We’re not giving up on equities, by any stretch of the imagination. We’re just going into areas where we haven’t been before. We’re doing it, I hope you agree, in a fairly conservative way. We make a very small investment—we’re not risking a lot of capital—we do our homework, and we learn more about the business. When we feel we’ve learned a lot about it, we expand, if it’s still a suitable investment.

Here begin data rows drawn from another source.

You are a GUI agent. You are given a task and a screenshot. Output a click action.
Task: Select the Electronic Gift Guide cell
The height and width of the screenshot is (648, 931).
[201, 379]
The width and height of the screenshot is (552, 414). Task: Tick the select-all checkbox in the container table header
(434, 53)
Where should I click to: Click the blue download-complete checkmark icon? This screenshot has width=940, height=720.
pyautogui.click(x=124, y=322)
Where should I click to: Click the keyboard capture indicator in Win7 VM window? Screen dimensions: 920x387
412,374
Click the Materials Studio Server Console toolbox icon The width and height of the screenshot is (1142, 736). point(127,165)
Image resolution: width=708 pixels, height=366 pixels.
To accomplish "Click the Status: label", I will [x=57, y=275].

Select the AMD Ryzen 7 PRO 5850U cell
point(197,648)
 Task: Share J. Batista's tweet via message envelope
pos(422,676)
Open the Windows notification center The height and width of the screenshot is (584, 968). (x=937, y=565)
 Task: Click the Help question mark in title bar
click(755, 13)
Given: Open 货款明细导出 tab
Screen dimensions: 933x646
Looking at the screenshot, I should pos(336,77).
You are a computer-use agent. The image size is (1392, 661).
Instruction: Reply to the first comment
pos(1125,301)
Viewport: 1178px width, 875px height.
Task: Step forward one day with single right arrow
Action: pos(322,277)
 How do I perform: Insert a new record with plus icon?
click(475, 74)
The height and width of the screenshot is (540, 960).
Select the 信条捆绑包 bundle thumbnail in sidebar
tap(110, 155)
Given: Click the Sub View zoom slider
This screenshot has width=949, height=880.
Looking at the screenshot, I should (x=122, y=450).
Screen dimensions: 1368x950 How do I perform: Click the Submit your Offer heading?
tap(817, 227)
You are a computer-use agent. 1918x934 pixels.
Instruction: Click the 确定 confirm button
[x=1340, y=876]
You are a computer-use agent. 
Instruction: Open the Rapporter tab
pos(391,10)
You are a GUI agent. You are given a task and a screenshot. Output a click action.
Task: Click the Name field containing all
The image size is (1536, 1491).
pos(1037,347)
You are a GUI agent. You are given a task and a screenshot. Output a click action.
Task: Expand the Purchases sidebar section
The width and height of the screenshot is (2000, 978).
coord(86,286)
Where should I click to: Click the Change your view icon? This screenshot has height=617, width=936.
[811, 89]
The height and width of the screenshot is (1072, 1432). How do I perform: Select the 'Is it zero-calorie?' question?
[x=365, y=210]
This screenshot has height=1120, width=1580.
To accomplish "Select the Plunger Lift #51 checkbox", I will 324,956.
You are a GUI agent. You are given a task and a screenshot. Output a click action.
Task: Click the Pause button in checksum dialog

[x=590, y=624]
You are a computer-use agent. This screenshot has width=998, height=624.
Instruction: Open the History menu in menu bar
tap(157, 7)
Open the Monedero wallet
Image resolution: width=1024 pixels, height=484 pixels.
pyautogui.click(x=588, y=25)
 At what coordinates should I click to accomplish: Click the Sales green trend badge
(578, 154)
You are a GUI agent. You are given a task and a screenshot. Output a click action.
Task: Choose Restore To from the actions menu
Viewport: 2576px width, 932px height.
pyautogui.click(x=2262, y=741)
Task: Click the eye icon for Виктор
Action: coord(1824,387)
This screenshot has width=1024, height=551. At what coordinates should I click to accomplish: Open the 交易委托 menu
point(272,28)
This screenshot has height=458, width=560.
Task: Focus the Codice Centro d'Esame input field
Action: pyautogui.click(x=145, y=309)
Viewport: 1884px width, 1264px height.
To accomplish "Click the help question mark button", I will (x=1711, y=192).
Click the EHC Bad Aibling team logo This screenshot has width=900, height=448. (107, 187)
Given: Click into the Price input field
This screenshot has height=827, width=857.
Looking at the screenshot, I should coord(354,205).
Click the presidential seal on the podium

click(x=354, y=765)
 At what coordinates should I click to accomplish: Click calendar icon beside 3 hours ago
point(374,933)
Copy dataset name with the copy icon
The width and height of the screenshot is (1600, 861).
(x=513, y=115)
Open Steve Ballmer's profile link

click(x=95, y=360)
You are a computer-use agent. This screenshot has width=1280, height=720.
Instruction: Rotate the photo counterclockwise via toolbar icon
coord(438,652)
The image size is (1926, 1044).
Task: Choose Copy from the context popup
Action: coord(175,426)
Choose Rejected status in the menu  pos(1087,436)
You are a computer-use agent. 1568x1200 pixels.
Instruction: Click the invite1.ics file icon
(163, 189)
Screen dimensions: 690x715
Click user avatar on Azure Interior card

One of Winland’s activities—and I won’t go into great detail on this, but, to show you how we’re expanding—is an investment in a company called Exhibits Development Group. What do they do? They create exhibits to be shown in museums. Winland didn’t actually invest in the company; it invested in an exhibit called “The Beatles: Magical History Tour.” As the name suggests, it’s comprised of Beatles memorabilia that’s going to be shown in various museums. The Exhibits Development Group’s website has information on where the tour will be shown. It’s going to last for a long time, and I hope you can go.

The important point is not that we’re investing in another business, it is how we’re getting into another business. Winland has excess cash—more than it can reasonably deploy in the electronics business. As are most small businesses, Exhibits Development Group has been starved of capital for years because the trend of modern investing is to invest with liquidity, meaning the biggest companies get loans, the biggest companies have their stock traded, and the very small companies are, to some degree, excluded from that process.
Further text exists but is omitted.